Federal agents fired baton rounds, tear gas and other less-lethal ammunition Friday morning at about 200 people gathered outside an U.S. Immigration and Customs Enforcement holding facility in Broadview to protest the Trump administration’s continued crackdown on illegal immigration.
The standoff marked the third consecutive Friday in which agents and protesters have faced off outside the west suburban facility, where the agency holds recently detained undocumented immigrants. The building has become a flash point for opponents of Operation Midway Blitz, which Department of Homeland Security officials say has resulted in more than 550 arrests in the Chicago-area, and a place for political opponents of the Trump administration to see and be seen protesting.
The federal government erected a large metal fence around the low-slung brick building earlier this week after protests on Sept. 19 resulted in agents hurling copious amounts of tear gas, pepper balls and flash-bangs at a protesters who were trying to block vehicles’ progress in and out of the drive. Despite the Broadview fire department’s demand to take the fence down, it was still up Friday morning. Protesters responded by blocking the intersection of Harvard Avenue and 25th Street beginning around 6 a.m., and slowly pushed down Harvard toward the fenced-off building over the course of about three hours.

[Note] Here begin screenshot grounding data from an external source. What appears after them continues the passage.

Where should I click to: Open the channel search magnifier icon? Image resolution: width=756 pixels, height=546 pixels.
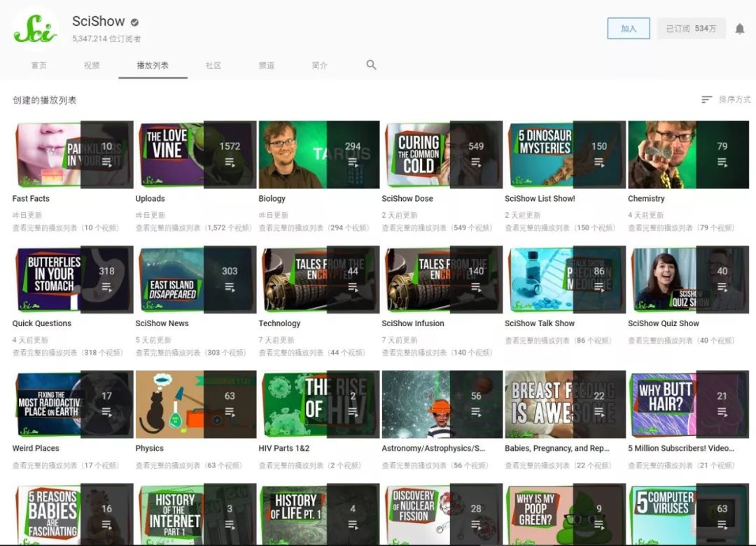point(371,64)
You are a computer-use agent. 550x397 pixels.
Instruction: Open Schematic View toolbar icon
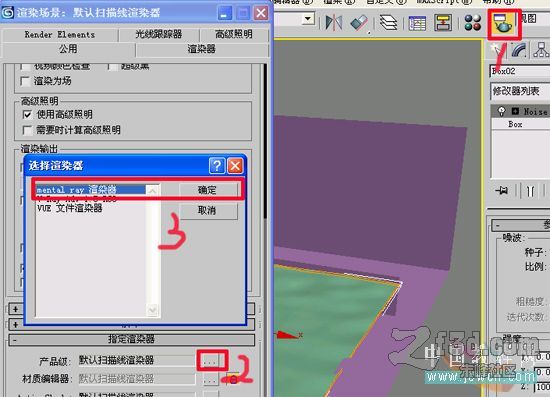point(443,23)
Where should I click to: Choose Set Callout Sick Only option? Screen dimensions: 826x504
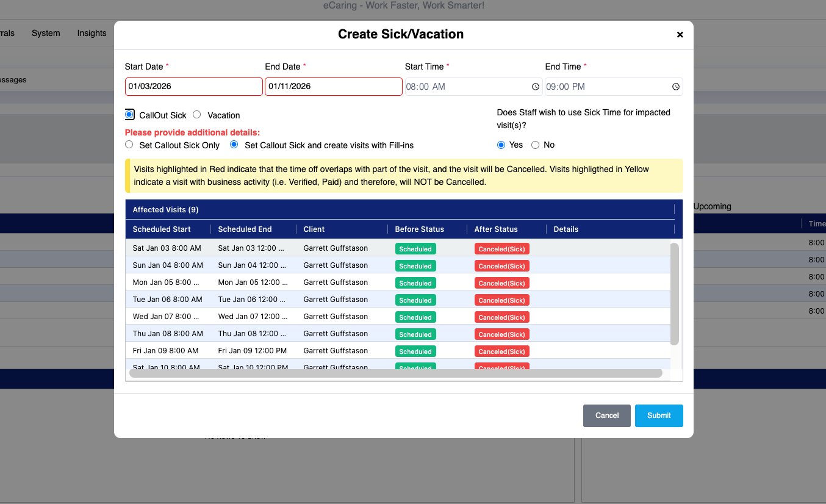coord(129,145)
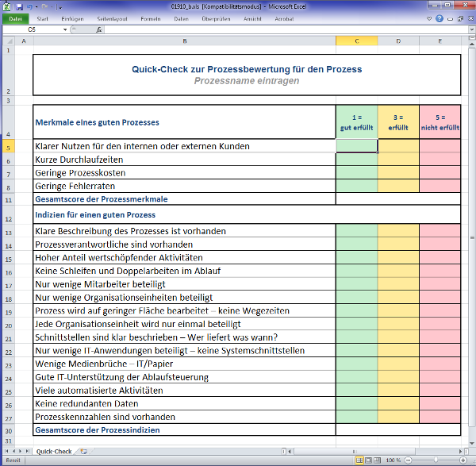This screenshot has height=466, width=476.
Task: Expand the Name Box dropdown
Action: click(66, 29)
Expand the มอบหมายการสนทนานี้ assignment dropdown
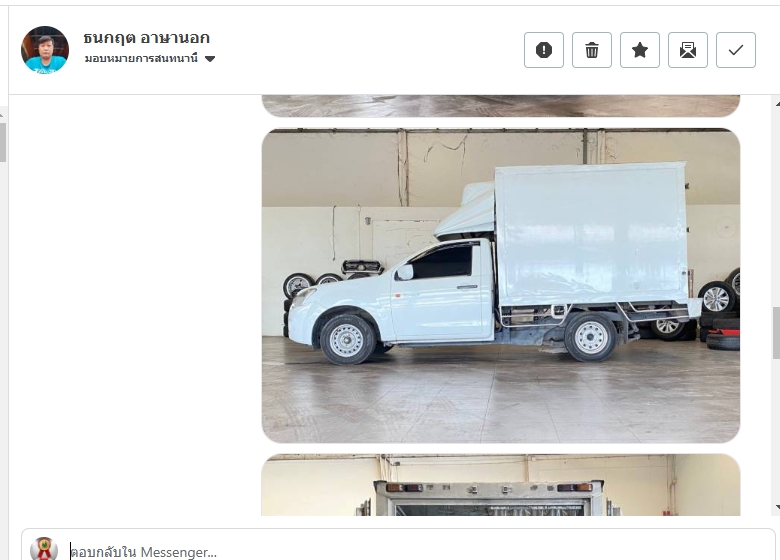This screenshot has height=560, width=780. tap(150, 59)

Around 7:45 a.m., a black SUV apparently associated with ICE rounded the corner and turned down Harvard street. Protesters surrounded the vehicle, banging on the windows, throwing plushy toys and yelling “shame!” as the driver pushed slowly through the crowd and agents let off a volley of pepper balls into the street. Illinois State Police and several other suburban police departments, including Oak Park and Hodgkins, sent officers to the demonstration, which led to a blocks-long closure of 25th Street.

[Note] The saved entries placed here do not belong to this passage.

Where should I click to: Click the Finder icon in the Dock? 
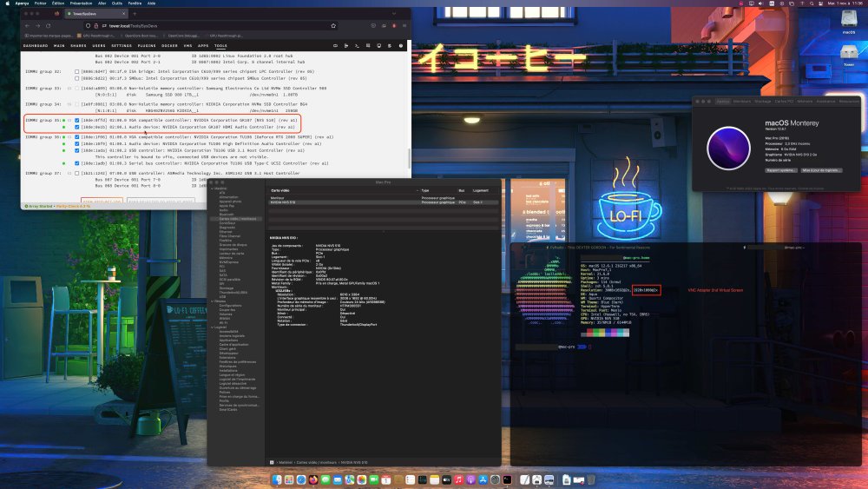(277, 480)
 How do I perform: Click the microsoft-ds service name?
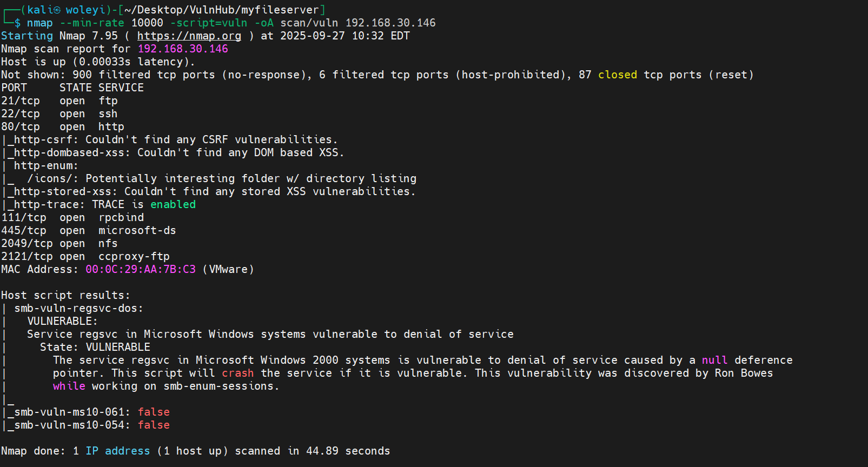137,230
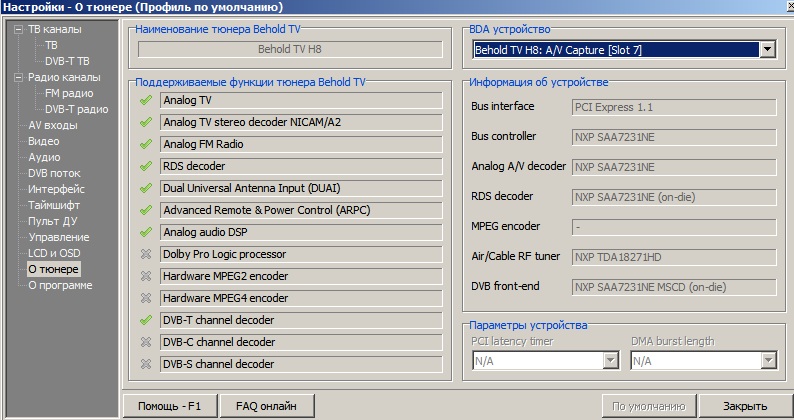Select DVB-T ТВ in the settings tree
The width and height of the screenshot is (794, 420).
(x=67, y=61)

By 8:40 a.m., about 200 people had pushed up to the gated parking lot on the west side of the building to scream at agents, who periodically threw more rounds of a foul-smelling gas, pepper balls and at least one flash-bang, a device that uses a bright burst of light and a deafeningly loud sound to temporarily disorient and incapacitate targets. Agents on the building’s roof also shot baton rounds, which ricocheted off the windows of a nearby building. Baton rounds and smashed pepper balls littered the ground as protesters continued to hurl insults and taunts at agents.
As the crowd began to break up around 10 a.m., Katarina Grayson and Justin Plevaniak stripped off their goggles and respirators to sit in a patch of grass up the street and eat granola bars. The friends, both from Chicago’s Northwest side, had carpooled to the demonstration after seeing reports of escalating protests in the news over the last few weeks.
Grayson, 31, wore a Snow White costume with silver Doc Martens on the rationale that federal agents might think twice about firing on someone dressed as a Disney princess.
“My great-grandparents came here after the Mexican Revolution to try to have a better life for their children,” she said, as her voice caught. “I don’t now what my family would look like if they had been deported.”
Like many other protesters, the friends had brought goggles and other protective equipment. They said they tried their best to ignore the intimidation they felt about participating.
“We were both saying we’re not going to try anything crazy, and we didn’t,” Grayson said. “But I thought it was important to step up there. There’s always going to be some risk. That’s the whole point. There’s people in (that building).”